- **TEXT SEGMENT**
□ □ □ □ □ □ □

# HTML code appearing instead of formatted page?



## rhonda (Jun 15, 2005)

Starting yesterday, just _after_ the error codes appearing at the top of any given page -- I encountered whole pages of html code instead of formatted content.  On some pages a few clicks of the refresh button will clear the problem allowing me to see the proper content.  Other times, it is useless and I move on to another page.

Brief snippet of the first several lines from a sample page today:



> Server: Apache/1.3.29 (Unix)
> Cache-Control: private, post-check=0, pre-check=0, max-age=0
> Expires: 0
> Pragma: no-cache
> ...


----------



## rhonda (Jun 17, 2005)

*Still having this problem*

Just a follow-up ... I'm still having this problem when using my preferred browser (Mozilla 1.6).  This problem is _not reproduced_ when using IE.

Can this be repaired?


----------



## Makai Guy (Jun 17, 2005)

I mostly use Firefox 1.0.1 but occasionally use MSIE 6.0.29.

I have never seen this, even when those error codes were being shown a couple of days ago.  

Is anybody else having this same problem?

□ □ □ □ □ □ □

- **DATA EXTRACT**
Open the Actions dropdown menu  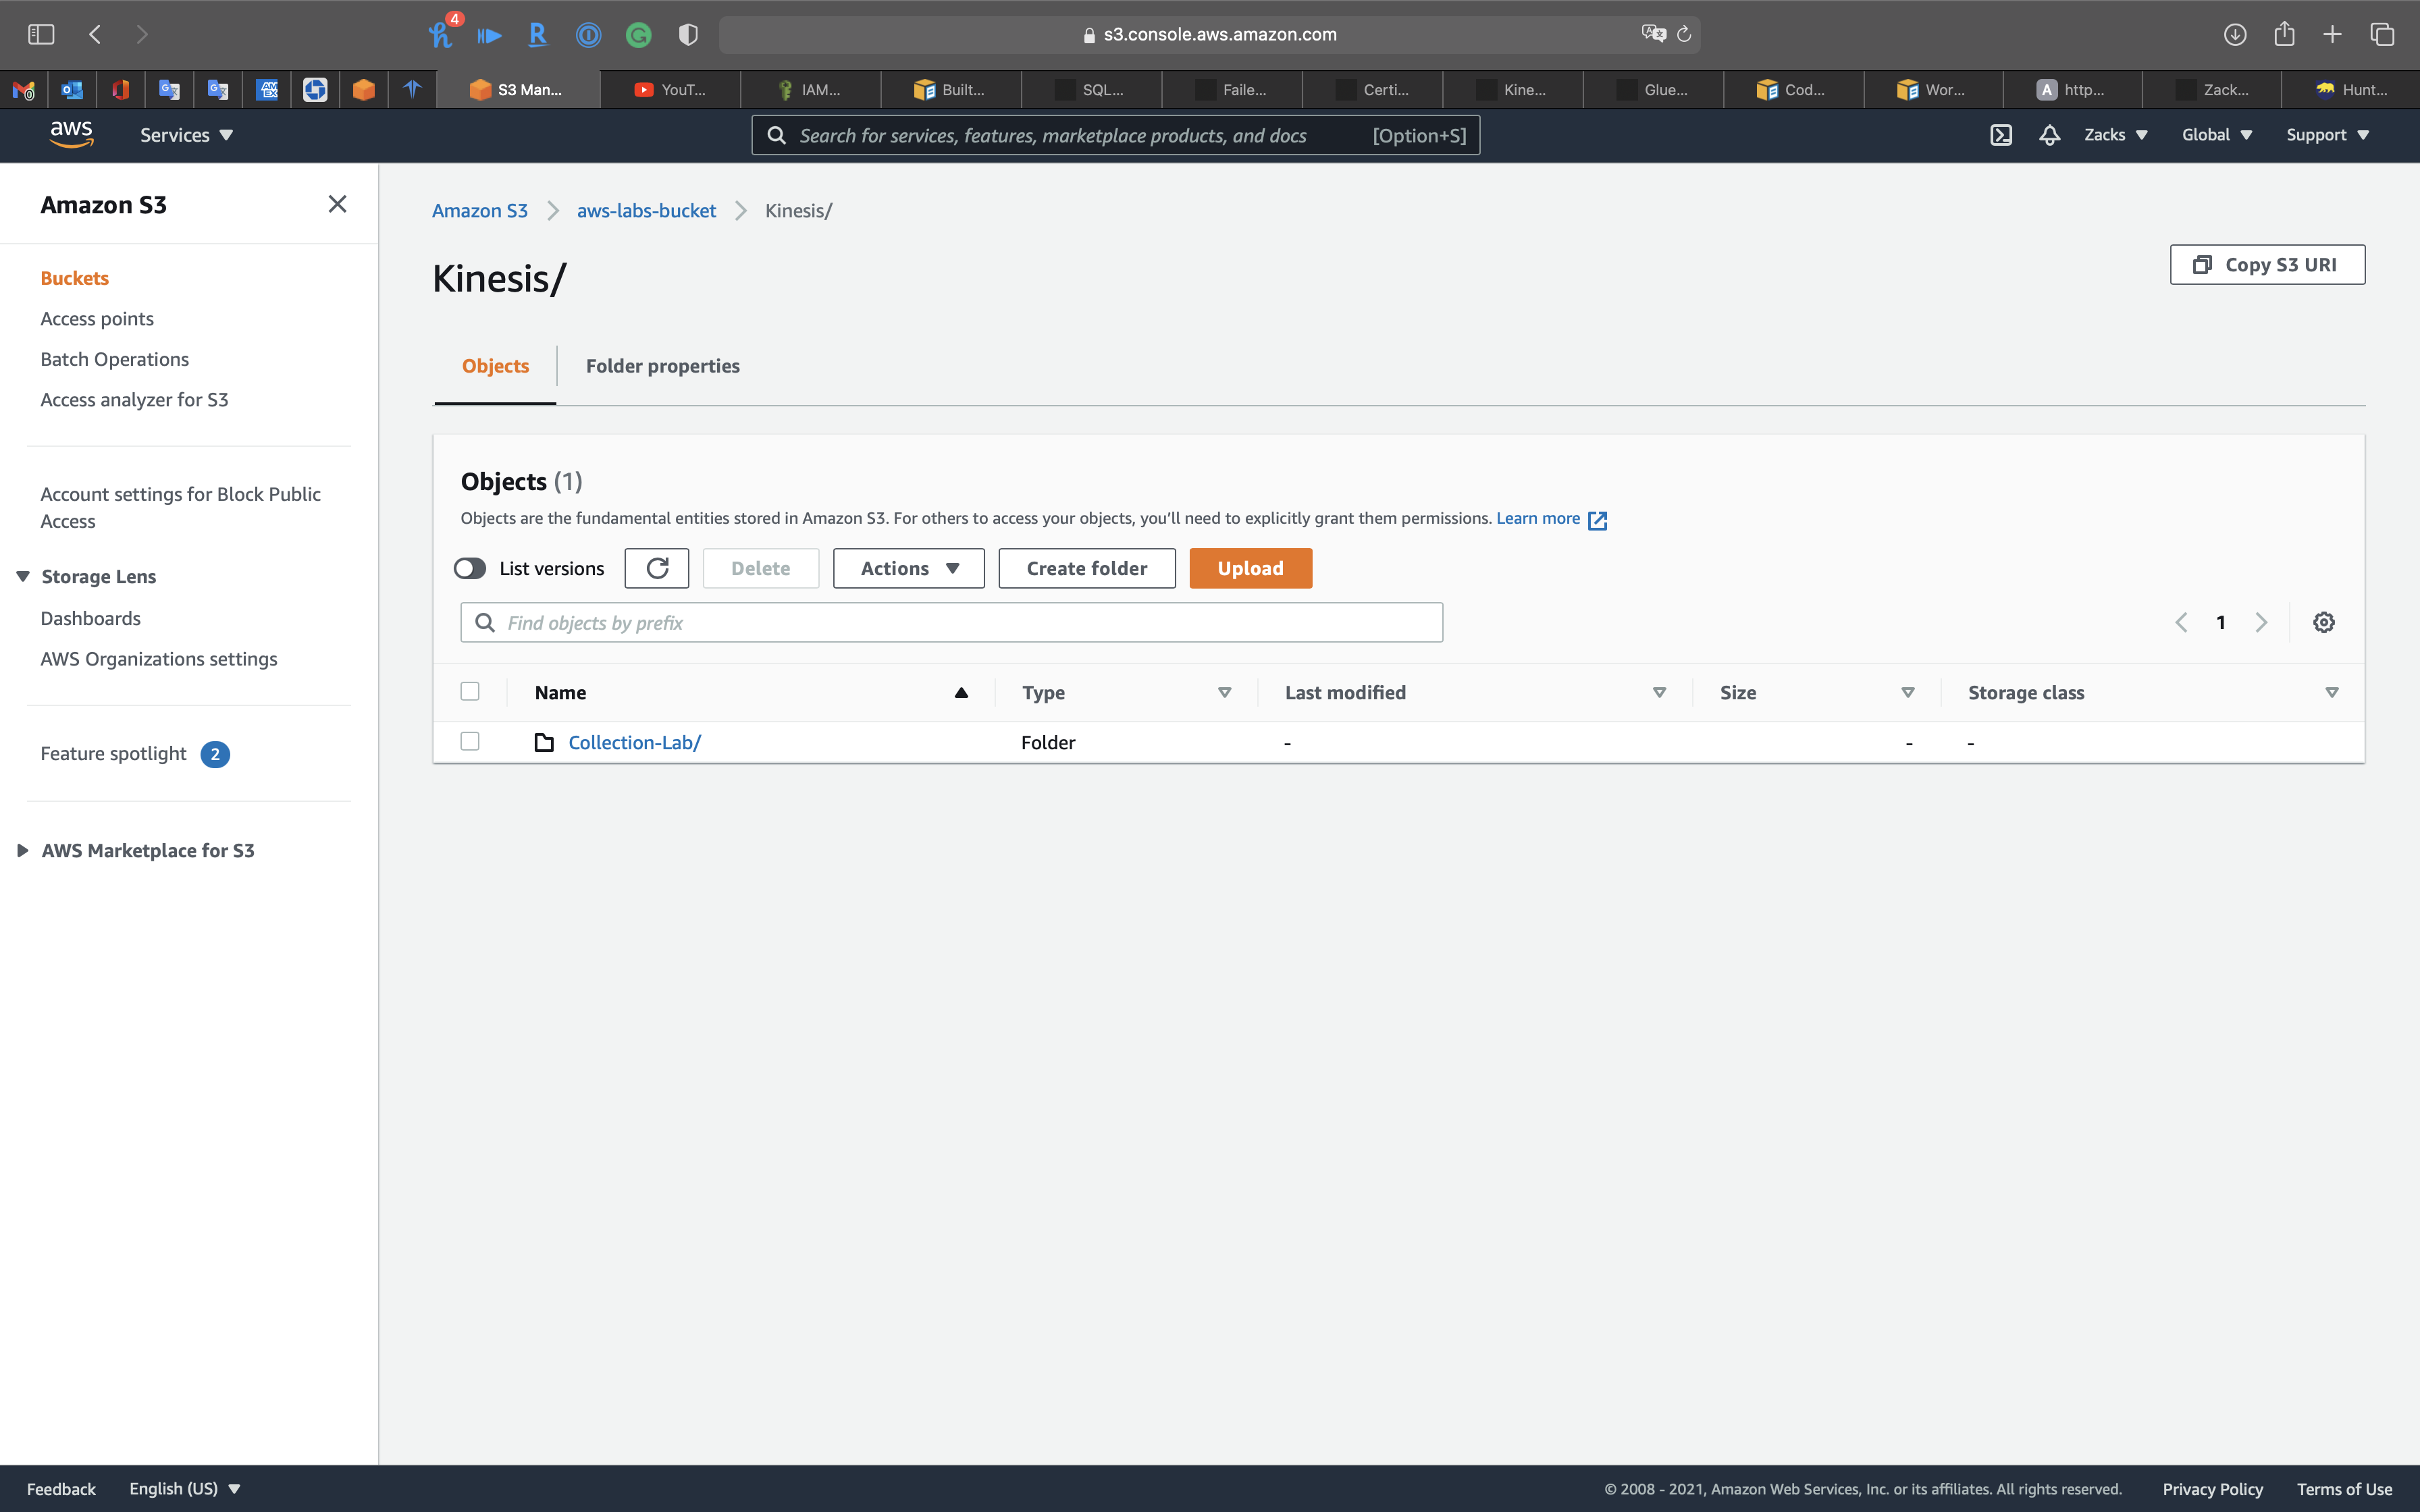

□ □ □ □ □ □ □

- **GIVEN INSTRUCTION**
Reproduce the entire forum thread above about pages showing HTML code instead of formatted content, word for word.

- **FINAL RESULT**
# HTML code appearing instead of formatted page?



## rhonda (Jun 15, 2005)

Starting yesterday, just _after_ the error codes appearing at the top of any given page -- I encountered whole pages of html code instead of formatted content.  On some pages a few clicks of the refresh button will clear the problem allowing me to see the proper content.  Other times, it is useless and I move on to another page.

Brief snippet of the first several lines from a sample page today:



> Server: Apache/1.3.29 (Unix)
> Cache-Control: private, post-check=0, pre-check=0, max-age=0
> Expires: 0
> Pragma: no-cache
> ...


----------



## rhonda (Jun 17, 2005)

*Still having this problem*

Just a follow-up ... I'm still having this problem when using my preferred browser (Mozilla 1.6).  This problem is _not reproduced_ when using IE.

Can this be repaired?


----------



## Makai Guy (Jun 17, 2005)

I mostly use Firefox 1.0.1 but occasionally use MSIE 6.0.29.

I have never seen this, even when those error codes were being shown a couple of days ago.  

Is anybody else having this same problem?